Major-General David Murray-Lyon, a Scot whose 11th Indian Division defended north-western Malaya, was prepared to initiate Operation Matador. However, with the vacillations of Percival and Brooke-Popham, this division instead fought the monsoon by repairing water-logged trench systems and hastily wiring in machine-gun defensive emplacements and laying anti-tank mines. Because the 11th Indian Division had wasted so much time awaiting Brooke-Popham’s decision on Operation Matador, the Jitra line of defences looked like a rundown construction site. Murray-Lyon had known that his chances of holding the incomplete defences and poor terrain constituting the Jitra line were slim. In order to give the Indian 6th and 15th Brigades the necessary preparatory time for erecting defences at Jitra, Murray-Lyon sent the 1/14th Punjabis of the 15th Brigade north to Changlun to delay the Japanese advance. This chaotic, piecemeal attempt to counter the Japanese assault demonstrated the weakness revealed on multiple occasions by the British commanders in Malaya to follow-up with drawn-up plans. After a heavy bombing raid on the Alor Star airfield on 9 December, the RAF chose to abandon it. Thus, the 11th Indian Division was going to fight at Jitra to protect Alor Star, the capital of Kedah Province, to enable the RAF to maintain their presence at the airfield, which was in the process of being abandoned.

The Japanese were always advancing, thereby making Percival’s plans to counter appear sluggish. After Yamashita had secured Kota Bahru, because its airfield threatened his landings just across the border in Thailand, he knew that the way to invade Malaya was down the western coast which, unlike the underdeveloped eastern side of the peninsula, had good north-south roads all the way to Singapore. The next vital position for the Japanese to drive the British and Commonwealth forces from was at Jitra, which lies in the Malayan province of Kedah Province, located south of Sadao in Thailand in north-western Malaya on the Singora-Alor Star main trunk road. The presence of airfields at Alor Star, 12 miles to the south of Jitra, made this location a position of vital importance to both sides. There were other Allied airfields to the south of Jitra at Sungei Patani and Butterworth. At Jitra, the west coast railway and road trunk came together and ran parallel with one another for 50 miles until they separated on to Butterworth and the ferry point for Penang Island. The IJA 5th Division was ordered to move west on Jitra from Singora and Patani on the eastern coast of Thailand.

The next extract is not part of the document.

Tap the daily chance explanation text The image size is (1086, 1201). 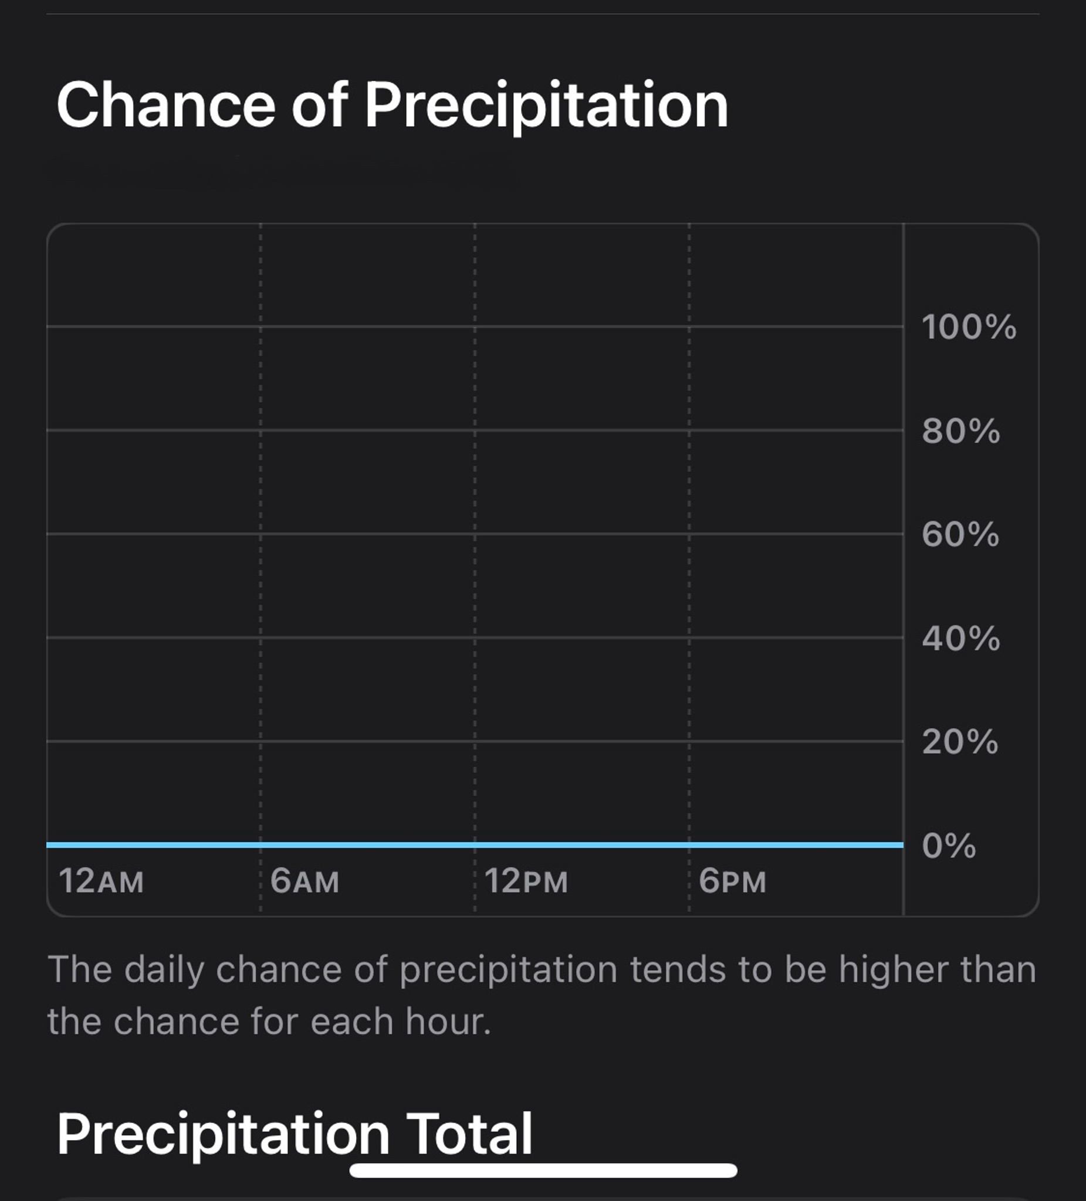541,995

Major-General Murray-Lyon’s task was daunting as he had to defend too much frontage in north-western Malaya with his 15th, 6th and 28th Brigades. Neither brigade could support the other while support within units of each brigade was limited. Mixed in with the brigades of the 11th Indian Division were the three regular British Army battalions from the Argyll and Sutherland Highlanders, the East Surreys and the Leicesters. They totalled over 2,000 men and comprised a fifth of the division’s infantry, being considered the most ready and jungle-trained. When the British generals before the war wanted local labour to improve the Jitra defences, they were told that the rubber plantations and tin mines had priority. When a plan was offered to secure the British left flank to the sea by flooding an area of a rice paddy, that too was rejected as food supplies in Malaya could not be compromised in the name of amplifying a defensive position. The troops ultimately allocated the job of defending Jitra were the 1/14th Punjabi of 15th Brigade and by the evening of 10 December they were occupying a position at Changlun.

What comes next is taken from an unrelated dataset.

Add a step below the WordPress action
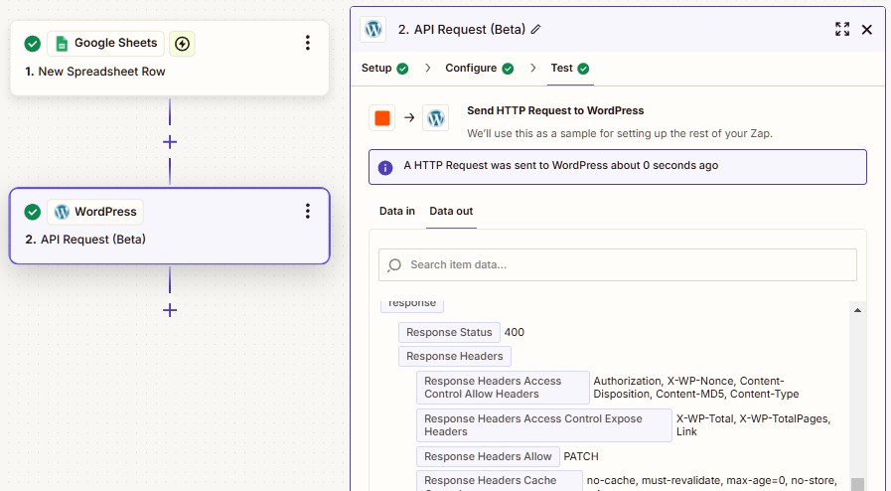Viewport: 891px width, 491px height. pos(169,310)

At 0800 hours on 11 December, this unit was attacked by Lieutenant-Colonel Saeki’s Reconnaissance Unit support by ten light and medium tanks. After some of the Punjabi positions had become compromised, Brigadier Garrett withdrew the battalion to an intermediate position just to the north of Jitra and gave them the task of holding it overnight. However, while the men were moving their anti-tank guns and equipment in steady rain, Saeki attacked with tanks and infantry in trucks, catching the rear of the column and wreaking havoc upon it as it was sheltering under the rubber trees from the teeming rain. After the destruction of the Punjabis, the Japanese attacked the 2/1st Gurkhas and a battalion of the 28th Brigade.

Saeki launched an attack on the 2/9th Jats at 2030 hrs on 11 December. However, stiff artillery and machine-gunfire broke the assault. Saeki made another assault against the British centre, but they held out until a Japanese flanking attack panicked the remnants of the 11th Indian Division. Murray-Lyon asked his III Corps commander, General Heath, permission to withdraw to a more suitable anti-tank barrier and, after some vacillation, at 2200 hours he received orders that the his division would withdraw from Jitra 15 miles to the south. By the afternoon of 11 December, the 5th IJA Division was engaging the lead elements of the 11th Indian Division. Although the initial assault by the two lead battalions of the 5th IJA Division was being repulsed by the Indian right flank, the British division commander, fearing an encirclement that would cut him off to his east, ordered a withdrawal. In characteristic fashion, the Japanese infantry exploited the hasty retreat by the 11th Indian Division and forced the evacuation of Penang Island on 16 December and the abandonment of numerous barges, motor launches and junks that would be used later by the IJA for flanking attacks by sea.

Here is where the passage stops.